- [抜粋]
»»

【相続・遺言について】遺言書の書き直し

世田谷区砧で車庫証明、相続、遺言が得意な行政書士セキュリティコンサルタントの長谷川憲司です。

今回は、【相続・遺言】に関して、遺言書の書き直しについて考えてみたいと思います。

世田谷の相続・遺言・成年後見は090-2793-1947までご連絡を

 

【Q】私は、今、長男に自宅を相続させるという内容の遺言書を作成するつもりです。しかし、遺言書作成後に事情が変わって、次男に自宅を相続させたいという場合、一度作成した遺言書を書き直すことはできるのでしょうか?
また、長男に自宅を相続させるという内容の遺言書を作成した後に、自宅を売却することが必要になった場合、自宅を売却することはできるのでしょうか?

【A】◆1.遺言書の書き直しについて
遺言とは、遺言者の最終意思を法律上も尊重しようという制度ですので、生前にその意思が変わった場合には、何らの理由無く、いつでも書き直すことができますし、前にした遺言を撤回することもできます。
そしてその撤回権を放棄することはできません。つまり遺言書に「この遺言は今後絶対に取り消さない」と書いてもそのような記載に効力はなく、自由に撤回できます。
遺言の撤回をするときは、その旨の遺言書を作成するのが一般的です(撤回遺言による撤回)。その際、撤回の対象となった遺言書と同一の方式による必要はありません。つまり、公正証書遺言を撤回するのに、自筆証書遺言でも撤回できるということです。遺言書の内容は「遺言者〇〇は令和〇年〇月〇日付で作成した自筆証書遺言を全部撤回する」といった条項を盛り込むのです。
ここで注意しておくこととして、撤回遺言も遺言ですので、民法に定めのある遺言の方式を守らなければいけないということです。撤回遺言が方式を満たしていないときには、撤回遺言が無効となります。

◆2.遺言書を作成した後の抵触行為について
遺言の撤回は、撤回遺言を作成しなければならないわけではありません。遺言書を作成した後に、その内容に抵触する行為があった場合には、その抵触する部分については、遺言書の内容を撤回したとみなされます。これは抵触行為をした遺言者の意思を考えれば、前の遺言の効力の存続を望まないことが明らかであると言えるからです。
①.抵触遺言
前にした遺言と抵触する内容の遺言がなされた場合、その抵触する部分については撤回があったものとみなされます。撤回遺言と似ていますが、抵触遺言の場合、遺言の条項中に「撤回する」という文言がなくても、また遺言者が前にした遺言内容を忘れていた場合でも、撤回の効力が生じます。
例えば、前の遺言で「甲不動産をAに遺贈する」としておきながら、後日「甲不動産をBへ遺贈する」との遺言を作成した場合は、Aへの遺贈は撤回されたものとみなされます。この場合、後の遺言書に「Aへの遺贈を撤回する」と書く必要はありません。
②.抵触する生前処分
遺言者が遺言をしたのちに、その遺言内容に抵触するような行為をした場合、その抵触する部分について遺言書の記載は撤回されたものとみなされます。例えば「遺贈する」と遺言書に書いておいた物を、第三者へ売却した場合などです。

««

- [表示データ]
»»

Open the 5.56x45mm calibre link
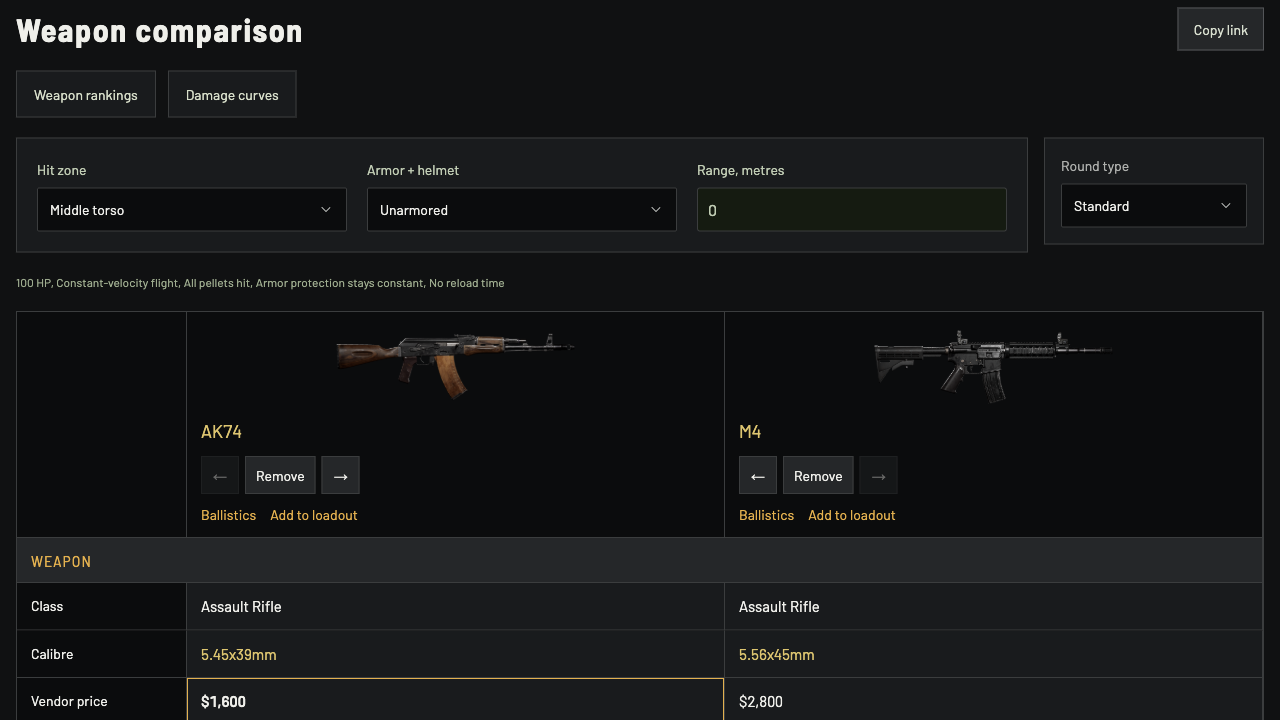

««

- [やること]
- 1) 遺言書の書き直しについての抜粋をもとに、次の問いに答えよ。
(a) 撤回遺言は、撤回の対象となった遺言書と同一の方式による必要があるか。
(b) 撤回遺言が民法の定める方式を満たしていないとき、撤回遺言はどうなるか。
(c) 「甲不動産」の例で、後の遺言書に「Aへの遺贈を撤回する」と書く必要はあるか。
- 2) 遺言書の書き直しについての抜粋を、最後の文の後から書き継げ。

- [解答]
- 1)
(a) 必要はない。公正証書遺言を自筆証書遺言で撤回することもできる。
(b) 無効となる。
(c) 必要はない。

- 2)
また、抵触する行為には身分行為も含まれるとされています。裁判例では、遺言者が、妻に財産を相続させる旨の遺言をした後に、協議離婚した場合や、終生扶養を受ける前提で養子縁組をし、財産を養子に遺贈する旨の遺言をした後に、協議離縁をし、かつ実際に扶養を受けていない場合に遺言の撤回を認めたものがあります。
③.遺言書または遺贈の目的物の破棄
遺言者が故意(わざと)に遺言書や遺贈の目的物を破棄した場合に、その破棄した部分について遺言が撤回されたものとみなされます。
遺言書の破棄とは通常は、遺言書を捨てたり、切断したり、文字を塗りつぶしたりして、内容が判別できないようにしますが、最高裁判例では、遺言者が自筆証書遺言の文面全体の左上から右下に斜めに赤色ボールペンで斜線を引いた場合に、文字が読めるとしても、行為一般の意味に照らすと、遺言書全体を不要とし、かつ、遺言全ての効力を失わせる意思の表れとみるのが相当であるとして、「故意に遺言書を破棄したとき」に該当すると判示したものがあります。
遺贈の目的物の破棄とは、例えば、遺贈するとしていた建物を取り壊すなどを言います。

◆3.本件について
相談者は一度作成した遺言書を自由に書き直す(撤回する)ことができます。よって、長男に自宅を相続させるという内容の遺言を撤回する旨の遺言(撤回遺言)、または、次男に自宅を相続させるという内容の遺言(抵触遺言)をすれば、長男に自宅を相続させるという内容の遺言は撤回されたものとみなされます。
また、相談者が生前に自宅を処分することは自由ですので、次男に自宅を贈与すれば「抵触する生前処分」に該当するため、長男に自宅を相続させるという内容の遺言は撤回されたものとみなされます。

【相続・遺言について】遺言書の作成

世田谷区砧で車庫証明、相続、遺言が得意な行政書士セキュリティコンサルタントの長谷川憲司です。

今回は、【相続・遺言】に関して、遺言書の作成について考えてみたいと思います。

世田谷の相続・遺言・成年後見は090-2793-1947までご連絡を

 

【Q】
①私も高齢になって来たので、相続について考えるようになりました。私には妻と子供2人がいますが、皆仲が良いので私の死後財産を巡ってもめるようなことはないと思います。私のような場合遺言書を作成する必要性はあるのでしょうか?
②遺言書を作成しようと思うのですが、遺言には種類があると聞きましたが、どのようなものでしょうか?
③私は、妻と相続について話し合っています。妻と一緒に同一の書面で遺言書を作成することは構わないのでしょうか?

【A】◆1.遺言は有益なもの
遺言書を作るか、作らないかは、あなたの自由ですので、奥さんとお子さんとの間で争いがおきるおそれがないと思われるのであれば、作らなくてもかまいません。
しかし、遺産をどのように分けるのか、特に不動産、預貯金、有価証券、現金、貴金属、骨董品など多くの種類がある場合、誰がどの遺産をどのくらい相続するか、話し合って決めるのはかなり手間と時間がかかります。その間にもめごとが起こる可能性もあります。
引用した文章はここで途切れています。